The Volokh Conspiracy
Mostly law professors | Sometimes contrarian | Often libertarian | Always independent
The Tenth Circuit released a succinct and eloquent opinion today reversing a criminal sentence for various procedural violations. (If you saw "succinct," "eloquent," and "Tenth Circuit" and said "Judge Gorsuch!" give yourself a prize.)
Here's the Court's description of the first error:
The first arose this way. Early in the sentencing hearing the district judge noted that Mr. Sabillon-Umana was but a bit player in a larger drug operation. In that light, the judge stated that he thought a guidelines base offense level of 32 sounded about right and he asked the probation officer to offer some justification for that number. The probation officer promptly obliged. He told the court that finding Mr. Sabillon-Umana responsible for 1.5 kilograms of cocaine and 1.5 kilograms of heroin sold by the larger conspiracy would yield the court's desired base offense level. By the hearing's end, the district court adopted those findings as its own and imposed a sentence based on them. This upended the normal course of events. . . .
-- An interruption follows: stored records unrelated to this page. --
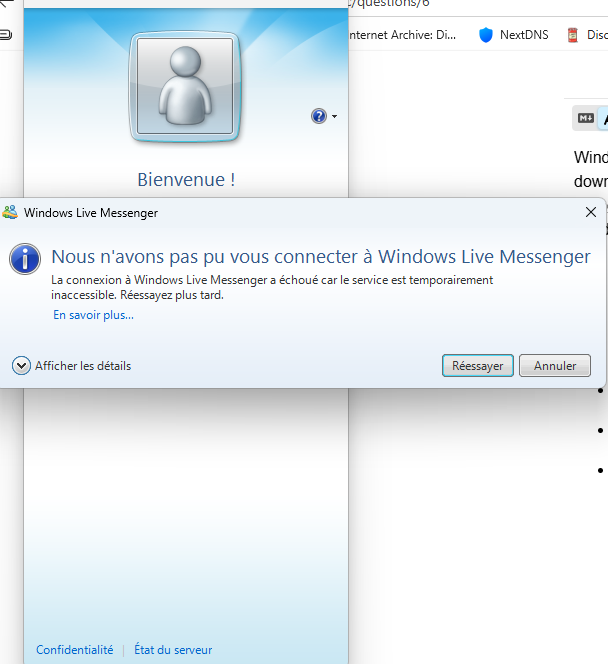Close the Windows Live Messenger error dialog
Image resolution: width=608 pixels, height=664 pixels.
591,212
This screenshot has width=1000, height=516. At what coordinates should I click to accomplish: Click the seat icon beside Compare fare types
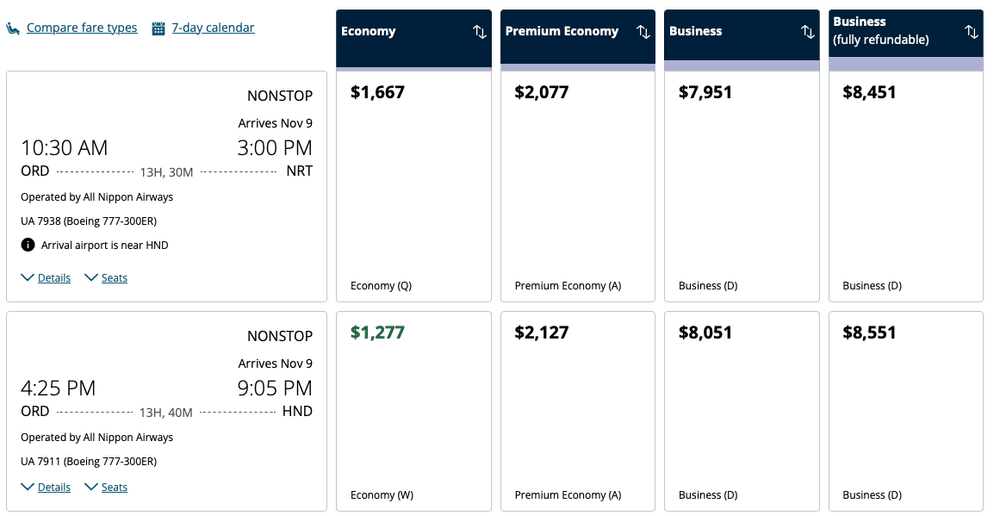click(13, 28)
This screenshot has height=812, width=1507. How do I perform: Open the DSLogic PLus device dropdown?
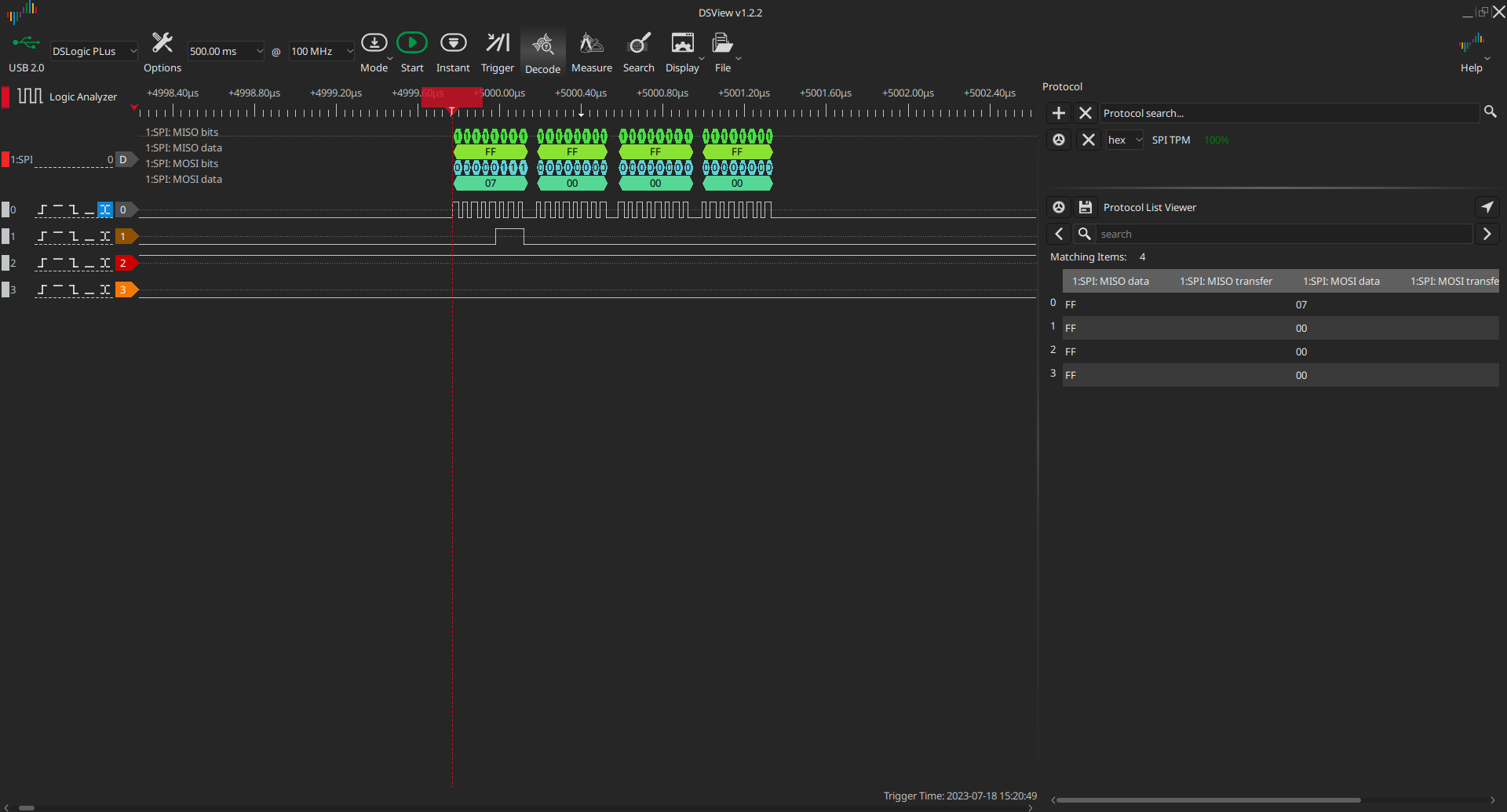coord(93,51)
As the Court goes on to say, district courts are supposed to find the facts first and then apply the law to them, not decide what answer they want and then find facts to suit. (The Court doesn't use this metaphor, but it reminds me of people who cheated in their science lab work by just drawing the data points they knew they were supposed to get from the equations.)
There's lots more in the opinion, including some arithmetic corrections, an important holding about "plain error" review in federal sentencing, and the declaration that "courts are not machine presses and sentences are not widgets to be churned out on some criminal justice conveyor belt." But from my perspective the other observation of interest was this one:
We admit the proper order of operations we've outlined rests in part on a questionable foundation. It assumes that a district judge may either decrease or increase a defendant's sentence (within the statutorily authorized range) based on facts the judge finds without the aid of a jury or the defendant's consent. It is far from certain whether the Constitution allows at least the second half of that equation. See, e.g., Jones v. United States, 135 S. Ct. 8 (2014) (Scalia, J., dissenting from denial of certiorari). But in our case Mr. Sabillon-Umana has not challenged the district court's power to find facts at sentencing.
I covered Justice Scalia's dissent from denial in Jones here. Perhaps in a case where the issue is properly raised, Judge Gorsuch and other Tenth Circuit judges would be receptive to the Sixth Amendment argument?